Once I heard the news about Vertex seeking approval for the drug that will change the lives of those with a rare mutation for CF, I became obsessed. This is really happening. And then, though it brings tears to my eyes every time I hear a story of someone’s PFTs going up 15% and of them planning for their future…I became selfish. I am so so so so so happy that Vertex and CFF have been able to make this incredible improvement. But I’m only human, and of course, I am hopeful that I will be able to be affected by this great progress. The impatience (which is already a chronic problem that I suffer from in addition to CF) is unbearable. Knowing there is something out there, whether it is discovered or not, that is so close to changing 90% of CFers’ lives is like…. some crazy analogy where there is something you are looking for right under your nose but for whatever reason its going to take you a few years to find it (sorry… I’m awful with analogies)….. Frankly, its driving me nuts!!!
But what I need to remember here in my obsessive, optimistic, impatient, hopeful state of mind is that I gotta live for today. Change doesn’t happen over night, and its silly of me to spend so much time wishing and hoping for that to happen. So for now, I gotta live like there’s no great news of a great breakthrough looming over my head…. and right now that’s almost impossible to do! But just because there might be something down the road, doesn’t mean I have to put my life on hold until that day comes. Right now, I gotta keep on living, keep on running, and keep on breathing. I have to keep on doing every thing I have been doing for the last 21 years and worry about the future when it comes.

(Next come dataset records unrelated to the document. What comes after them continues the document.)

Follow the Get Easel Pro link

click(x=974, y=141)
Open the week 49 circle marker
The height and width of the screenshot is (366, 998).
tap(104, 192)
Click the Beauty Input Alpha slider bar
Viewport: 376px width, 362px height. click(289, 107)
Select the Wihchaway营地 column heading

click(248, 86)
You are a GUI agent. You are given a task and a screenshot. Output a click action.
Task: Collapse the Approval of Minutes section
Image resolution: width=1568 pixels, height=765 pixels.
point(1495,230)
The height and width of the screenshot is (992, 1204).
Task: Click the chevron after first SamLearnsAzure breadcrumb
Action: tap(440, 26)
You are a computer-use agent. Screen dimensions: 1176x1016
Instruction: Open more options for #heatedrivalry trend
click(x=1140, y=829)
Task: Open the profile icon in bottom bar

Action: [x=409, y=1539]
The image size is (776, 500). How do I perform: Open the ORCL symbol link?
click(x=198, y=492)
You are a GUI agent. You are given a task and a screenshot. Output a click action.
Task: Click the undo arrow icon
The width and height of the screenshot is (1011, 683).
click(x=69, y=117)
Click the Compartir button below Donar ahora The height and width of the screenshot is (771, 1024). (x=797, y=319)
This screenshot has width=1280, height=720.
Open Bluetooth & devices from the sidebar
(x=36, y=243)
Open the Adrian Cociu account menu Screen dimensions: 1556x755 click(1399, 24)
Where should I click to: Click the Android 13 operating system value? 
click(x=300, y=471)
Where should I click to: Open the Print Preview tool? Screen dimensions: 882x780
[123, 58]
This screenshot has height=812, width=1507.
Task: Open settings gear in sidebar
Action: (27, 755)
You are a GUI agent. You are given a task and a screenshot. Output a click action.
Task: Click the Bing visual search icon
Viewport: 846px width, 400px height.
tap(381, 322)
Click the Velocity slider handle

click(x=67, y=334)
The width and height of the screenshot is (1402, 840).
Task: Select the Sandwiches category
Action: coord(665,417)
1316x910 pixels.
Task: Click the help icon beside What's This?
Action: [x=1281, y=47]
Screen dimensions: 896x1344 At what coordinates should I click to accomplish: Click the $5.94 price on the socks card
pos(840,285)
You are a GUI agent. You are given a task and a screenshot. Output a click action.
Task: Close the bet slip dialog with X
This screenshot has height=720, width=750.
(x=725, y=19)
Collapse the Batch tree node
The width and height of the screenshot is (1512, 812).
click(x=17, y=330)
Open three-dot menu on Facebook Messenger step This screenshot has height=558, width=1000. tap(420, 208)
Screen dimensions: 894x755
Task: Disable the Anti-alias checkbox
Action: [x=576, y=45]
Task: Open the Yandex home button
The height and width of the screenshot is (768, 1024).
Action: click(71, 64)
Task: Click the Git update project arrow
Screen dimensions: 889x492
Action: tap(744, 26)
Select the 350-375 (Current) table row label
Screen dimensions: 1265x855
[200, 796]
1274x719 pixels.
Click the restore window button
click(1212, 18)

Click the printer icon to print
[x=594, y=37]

Getting stuck in thinking about the future has always been a problem I’ve had (I know right, I’m not perfect? Go figure…. Just kidding). The future has always been something that bugs me… whether it was thinking about how little time I had left, planning too much to squeeze everything in, or worrying too much whether the hard work I’m putting in now will even be worth it 10 years down the road. But now it’s bugging me with hope. Its teasing me with promise. It makes me wonder how much more opportunity there may be in my life. It’s like I know that in a few years like 12093823 doors will be opened and I won’t even have enough time to see what’s behind each one. And I think the worst thing is knowing that in a few years, some people with CF will have passed, and will have missed the great news in knowing there may be something that makes them maybe just a little bit better. I don’t want to wait. None of us do. But the cold hard truth that we wish we could just spit out and refuse to swallow is… we have to. Our whole lives have been a waiting game. So what do we do in the mean time? We just keep living. We keep on keeping on. We throw our support in whatever promise presents itself. We keep praying. And most importantly…We love this life with all we got, because there’s no time to waste worrying.